[Collected data entries]

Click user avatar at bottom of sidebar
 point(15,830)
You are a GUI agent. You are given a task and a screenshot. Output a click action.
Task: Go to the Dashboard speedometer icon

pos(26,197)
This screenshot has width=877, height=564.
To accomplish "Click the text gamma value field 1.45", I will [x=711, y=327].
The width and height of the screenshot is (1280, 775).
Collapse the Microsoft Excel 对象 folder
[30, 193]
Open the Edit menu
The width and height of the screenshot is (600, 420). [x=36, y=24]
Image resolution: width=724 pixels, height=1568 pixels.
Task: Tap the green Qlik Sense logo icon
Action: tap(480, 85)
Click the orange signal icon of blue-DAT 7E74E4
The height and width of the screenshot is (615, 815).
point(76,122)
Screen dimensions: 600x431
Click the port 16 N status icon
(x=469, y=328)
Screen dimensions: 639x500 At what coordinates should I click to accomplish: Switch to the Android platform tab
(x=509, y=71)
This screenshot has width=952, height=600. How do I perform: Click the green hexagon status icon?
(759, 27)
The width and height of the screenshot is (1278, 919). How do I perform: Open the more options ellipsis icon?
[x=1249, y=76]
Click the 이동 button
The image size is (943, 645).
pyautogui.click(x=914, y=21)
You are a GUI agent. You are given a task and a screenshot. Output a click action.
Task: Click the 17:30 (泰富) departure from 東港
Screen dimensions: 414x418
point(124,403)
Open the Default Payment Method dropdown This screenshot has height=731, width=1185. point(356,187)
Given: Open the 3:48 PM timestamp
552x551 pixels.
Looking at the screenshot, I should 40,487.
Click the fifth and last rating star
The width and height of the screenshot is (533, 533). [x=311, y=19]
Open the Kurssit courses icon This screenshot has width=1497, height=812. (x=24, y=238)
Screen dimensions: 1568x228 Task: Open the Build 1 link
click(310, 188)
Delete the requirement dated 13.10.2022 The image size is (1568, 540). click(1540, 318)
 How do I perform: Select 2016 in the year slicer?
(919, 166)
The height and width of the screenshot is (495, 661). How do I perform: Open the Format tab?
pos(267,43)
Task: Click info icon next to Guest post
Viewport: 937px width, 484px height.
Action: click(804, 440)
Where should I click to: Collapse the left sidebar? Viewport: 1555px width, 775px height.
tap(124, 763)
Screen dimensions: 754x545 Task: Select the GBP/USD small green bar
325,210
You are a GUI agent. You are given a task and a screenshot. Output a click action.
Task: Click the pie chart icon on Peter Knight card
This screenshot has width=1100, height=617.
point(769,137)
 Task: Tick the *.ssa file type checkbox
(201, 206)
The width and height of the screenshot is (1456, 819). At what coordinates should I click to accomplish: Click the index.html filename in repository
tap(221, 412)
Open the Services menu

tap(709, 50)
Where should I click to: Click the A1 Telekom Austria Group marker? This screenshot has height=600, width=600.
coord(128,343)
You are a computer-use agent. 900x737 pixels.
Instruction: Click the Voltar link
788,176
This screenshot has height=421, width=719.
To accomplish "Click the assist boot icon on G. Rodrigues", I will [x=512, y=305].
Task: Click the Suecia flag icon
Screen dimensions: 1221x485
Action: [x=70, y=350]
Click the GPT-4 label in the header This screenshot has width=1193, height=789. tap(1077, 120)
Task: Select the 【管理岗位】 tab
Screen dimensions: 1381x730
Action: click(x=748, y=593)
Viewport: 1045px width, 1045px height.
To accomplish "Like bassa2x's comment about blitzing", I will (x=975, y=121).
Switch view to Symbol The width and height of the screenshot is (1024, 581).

**To do:**
The answer must consist of every line above that contains the word "will".

**Solution below:**
To accomplish "Click the text gamma value field 1.45", I will [x=711, y=327].
To accomplish "Click the assist boot icon on G. Rodrigues", I will [x=512, y=305].
To accomplish "Like bassa2x's comment about blitzing", I will (x=975, y=121).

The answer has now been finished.